Most clients of serious contemplative tarot practices in India are women. The numbers at Trikaala are not far from the national pattern: about eighty percent of our seekers are women, the remainder are men and a small handful of non-binary clients. This essay is a working note on why that pattern exists, and on what the practice actually offers a woman who would not call herself spiritual but is carrying a real question.
Why mostly women
Three observations, in increasing order of structural weight.
One; women in India have more historical familiarity with contemplative practice. The threads of inherited knowledge that pass through Indian households: vrat, puja, the patient discipline of household-altar work, the seasonal observances, pass disproportionately through women. A woman raised in an Indian household is more likely to recognise the contemplative posture of a tarot session as a kind of work she has, in another idiom, already met.
Two: women in India have fewer non-clinical spaces to bring difficult questions. A man with a career decision can take it to his older male colleagues at the club. A man with a relationship question can, at some social cost, take it to his closest friends. A woman with the same questions often does not have an equivalent space. The tarot session is, for many of our women seekers, the one structured non-clinical space where the question can be said aloud.
Three: the existing predictive-tarot market preys on women. The fake-tarot patterns we have catalogued in /journal/signs-of-a-fake-tarot-reader: the “curse” diagnosis, the soulmate forecast, the remedial follow-up package: are aimed disproportionately at women. The women who arrive at Trikaala after a bad experience with that market arrive specifically looking for a practice that does not work that way.
What we offer a woman who is carrying a real question
The same hour, the same protocol, the same refusals. The acharya is a woman; the working space is small, quiet, lamp-lit; the conversation runs at the seeker’s pace. Nothing in the working method is gendered.
What changes is the texture of the questions that women bring. The recurring themes, across the practice’s years:
- The senior-career re-think; women in mid-career, often having spent a decade building competence in a role they have now outgrown, asking what the next ten years can be.
- The marriage at threshold: women whose marriages are not failing but have shifted into a register they did not anticipate, asking how to think about the long horizon.
- The matrilineal question; daughters and granddaughters carrying the unspoken inheritance of their mothers and grandmothers, asking how to read what was handed to them and what to set down.
- The creative-restart — women returning to a creative or professional life after a long pause for children or caregiving, asking how to begin again.
- The body question, women navigating the long, often-unnameable transitions of the body (menopause, illness recovery, grief in the tissue) asking what the period is teaching them.
The cards do not, in any of these, offer answers. They organise the question, give it shape, surface what has not yet been said. The reflection brief, sent the next morning, names what surfaced.

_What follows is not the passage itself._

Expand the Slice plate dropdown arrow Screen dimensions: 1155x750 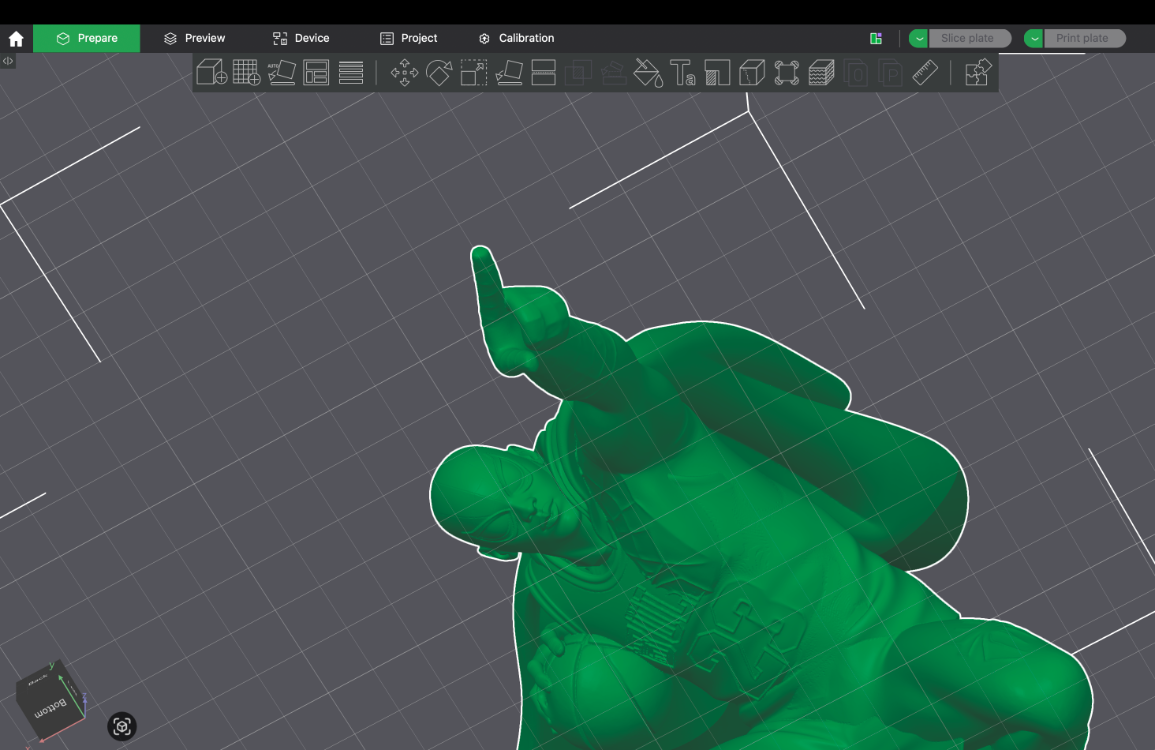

The work, yours, begins after.
A note on safety
The practice is conducted by a woman, in a small private room, with no recording, no other people present, and an explicit confidentiality standard. Sessions for women clients can be booked as in-person at Hauz Khas (Delhi) without the security concerns that female seekers sometimes carry into other in-person spiritual settings: the room is in a residential lane in a quiet South Delhi neighbourhood, the appointment is by name, the entrance is unmarked, the session ends on time.
For online sessions, the standard Cal.com video format is used; nothing is recorded; the only persons in the meeting are the seeker and the reader.

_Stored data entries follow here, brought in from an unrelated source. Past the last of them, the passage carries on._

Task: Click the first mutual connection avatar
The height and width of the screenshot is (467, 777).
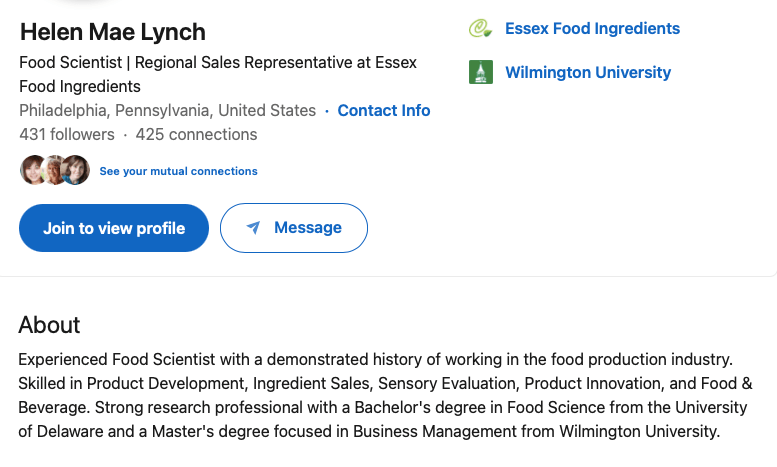Action: pos(33,171)
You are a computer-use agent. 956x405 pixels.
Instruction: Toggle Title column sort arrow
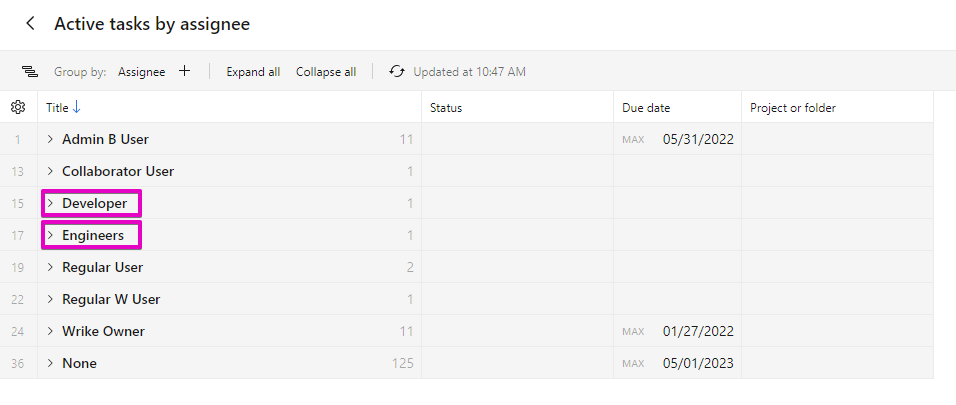click(x=77, y=107)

If you are bringing a question that touches violence, abuse, or trauma, and the question genuinely belongs with a clinician, we will say so, gently, and refer. The tarot session is not the right primary container for that material; it can be a useful adjacent occasion to a therapeutic relationship, but not a substitute.
To book, see /readings. For first-time seekers we recommend the 60-minute Full Reading.
Frequently asked
Will the session understand the cultural context I am in?
Yes. The practice is led by an Indian-trained practitioner who has spent twelve years studying with predominantly Indian seekers. The cultural register of the session is Indian; the methodology is internationally informed.
Can I bring my mother to the session?
In-person, no: the session is one-on-one. If you want a session with your mother for a specific joint question, please book a couples reading explicitly.
Will you tell me what my husband / future husband is thinking?
No. We do not read absent third parties. We can help you read your own observations of him, which is a different and more useful kind of reading.
Is the practice feminist?
The practice does not identify as a feminist practice; it identifies as a contemplative tarot practice that takes the seeker’s agency seriously. The two are compatible but not identical.